Become a Member
Judaism

For a consensus on rabbas, learn halachah

In the words of the late Chief Rabbi, Lord Sacks, ‘When all else fails, read the instructions’.

July 9, 2021 14:55
Lindsey Taylor-Guthartz-a-a-a
3 min read

The most surprising feature of the Office of the Chief Rabbi’s recent statement in the Jewish Chronicle opposing women’s ordination was that it did not mention halachah. Instead it labelled women’s ordination as unacceptable because it lay “outside the consensus”. The Hebrew word halachah comes from the same root as ‘walking’ and ‘going’. We might regard it as an instruction-manual for Jewish life. And, while it often ends in community consensus, it begins with an examination of text, precedent and argument, from the Bible and rabbinic writing in the Talmud to commentaries, codes and responsa — real-life answers to questions posed to rabbis by their communities.

Halacha carries extraordinary capacity for change. In the words of Rabbi Eliezer Berkovits, the 20th century religious philosopher, it is “the bridge over which Torah moves from written word into living deed”. So what might it say today about women’s ordination?

The story — at least in recent times — begins with a discussion in the year 1919 in Israel about women’s suffrage. Rabbi Abraham Isaac Kook, then Chief Rabbi of Jerusalem, ruled that women should neither vote nor stand for office. Like the Office of the Chief Rabbi last month, he did not quote halachic sources but rested his claim instead on a general idea that the domain of women was in the home and that “the duty of fixed public service falls on men”.

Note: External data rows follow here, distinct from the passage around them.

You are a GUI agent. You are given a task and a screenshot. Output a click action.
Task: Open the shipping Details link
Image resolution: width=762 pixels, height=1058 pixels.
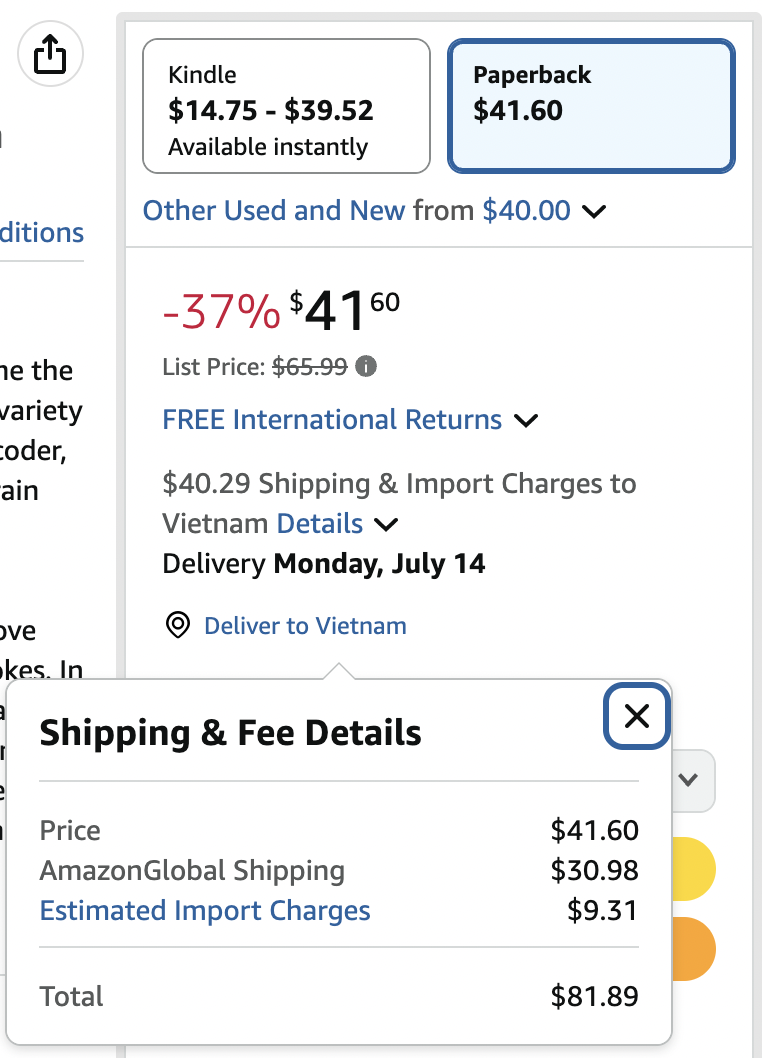pyautogui.click(x=320, y=524)
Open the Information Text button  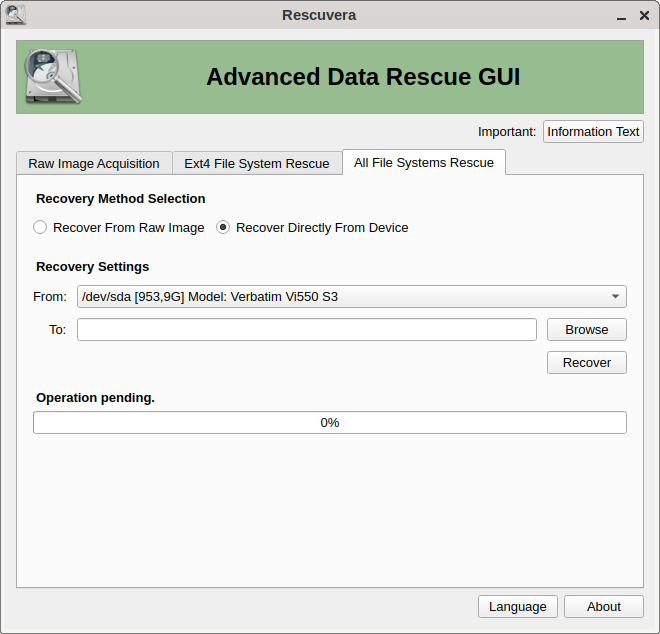[593, 132]
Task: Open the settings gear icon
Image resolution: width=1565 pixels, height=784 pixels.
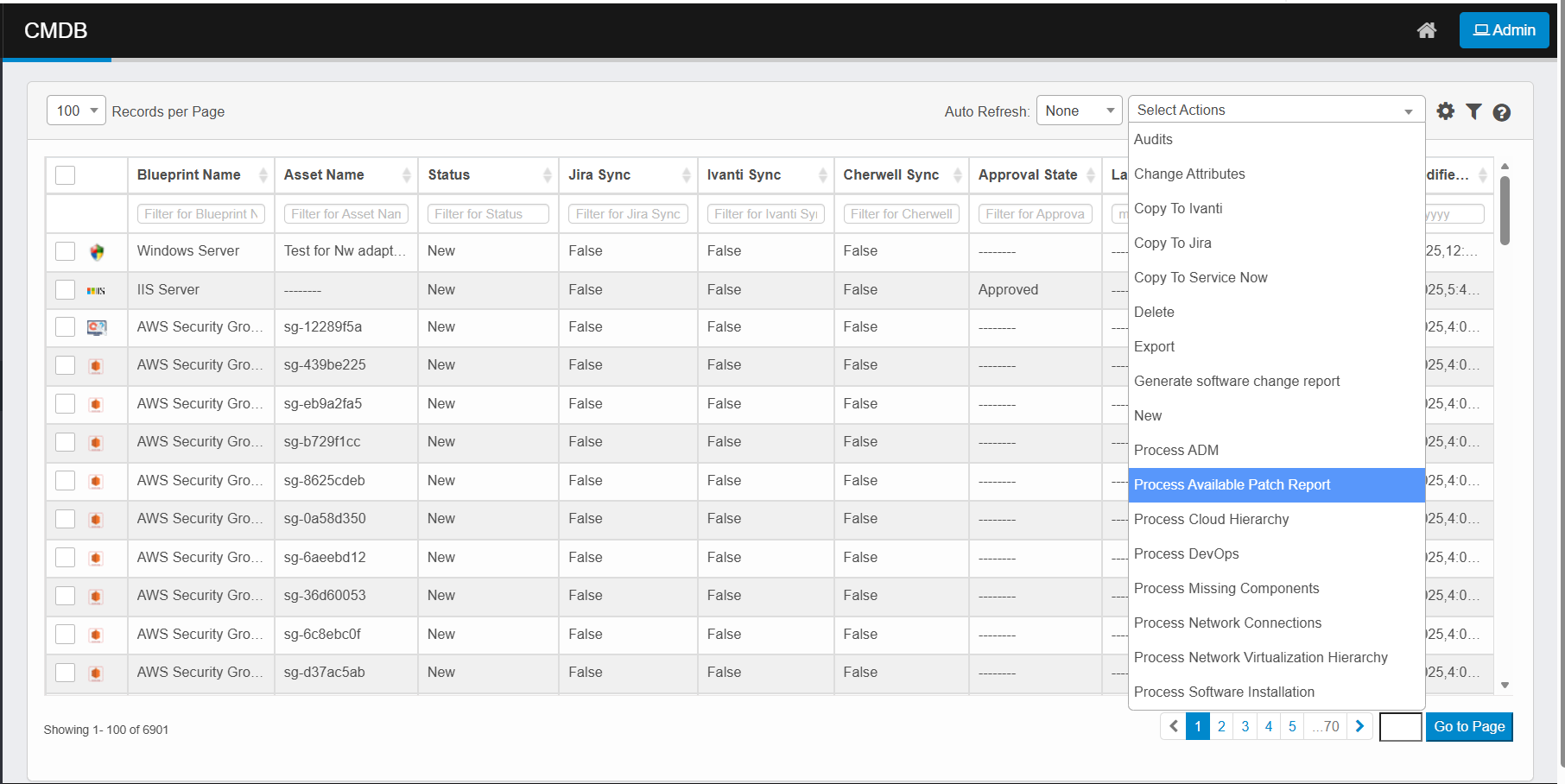Action: click(x=1445, y=111)
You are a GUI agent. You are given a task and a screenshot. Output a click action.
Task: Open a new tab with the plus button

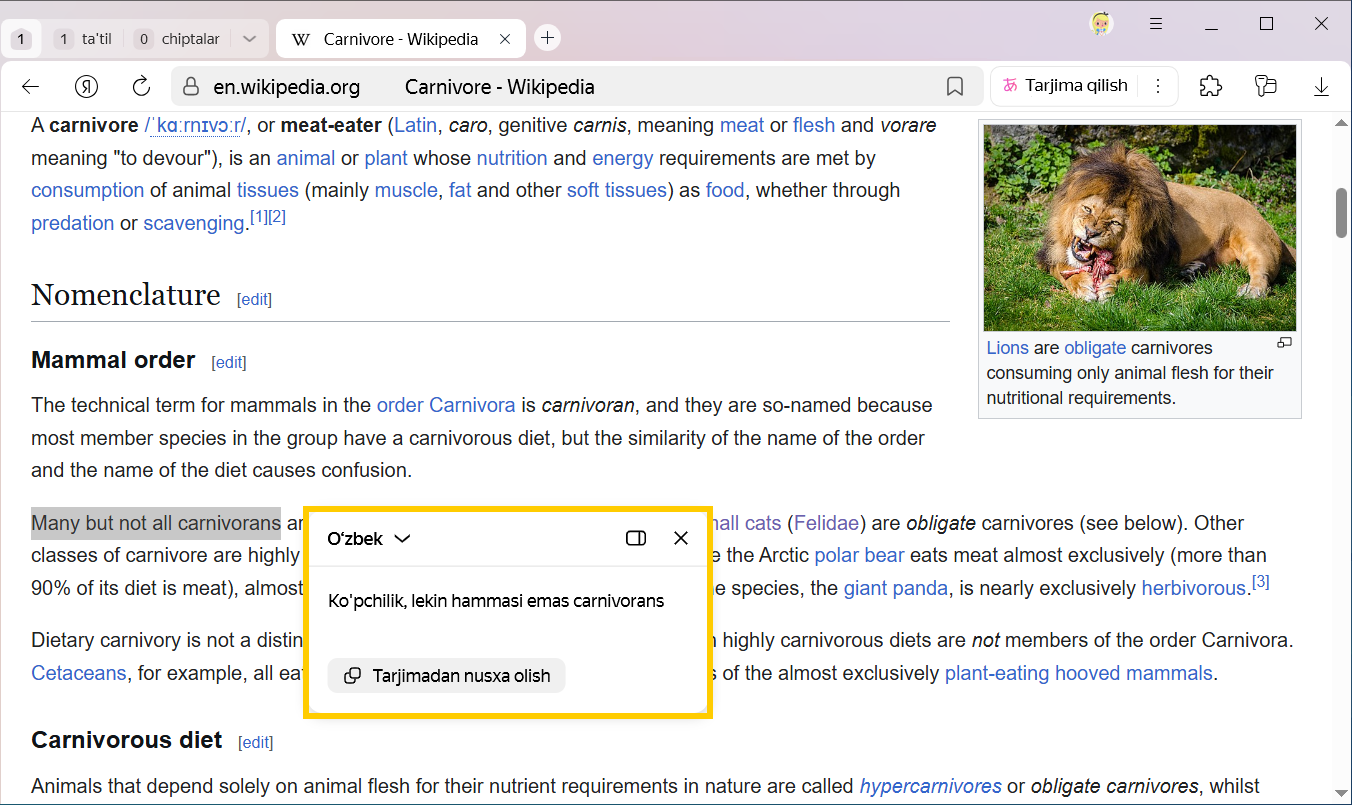pos(547,38)
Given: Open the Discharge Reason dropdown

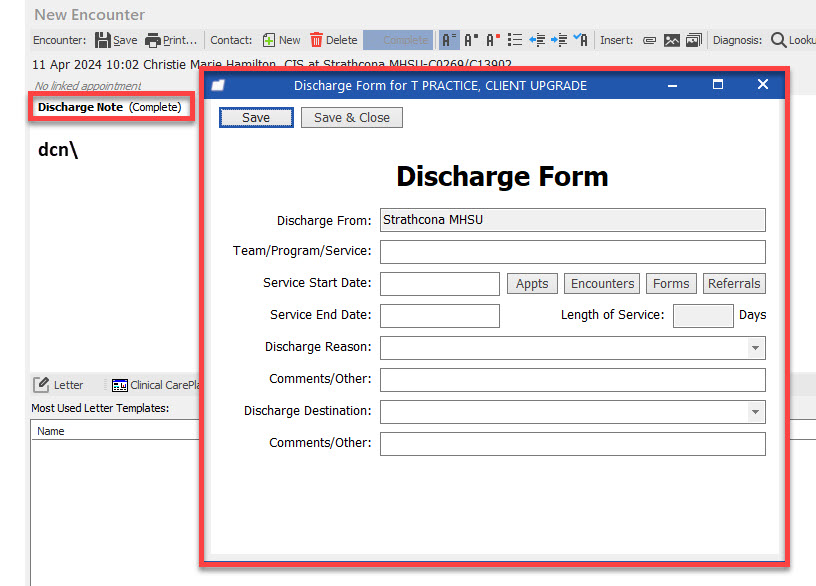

Rabbi Ben-Zion Uziel, then Chief Rabbi of Jaffa, responded unequivocally that there was no halachic objection of any kind to women’s suffrage and that it was inconceivable that women be denied this personal right — if they were subject to the authority of the elected government, how could they be denied the right to vote? He then investigated the ruling of Maimonides, most-often-cited in discussion of women’s ordination, that all public appointments in Israel are to be made from men (Hilkhot Melakhim 1:5). This ruling is a minority opinion — it lacks talmudic sources and was never incorporated into the Shulhan Arukh — and Rabbi Uziel brought a number of alternative views before rejecting it, ruling that women could not only vote but could also stand for office.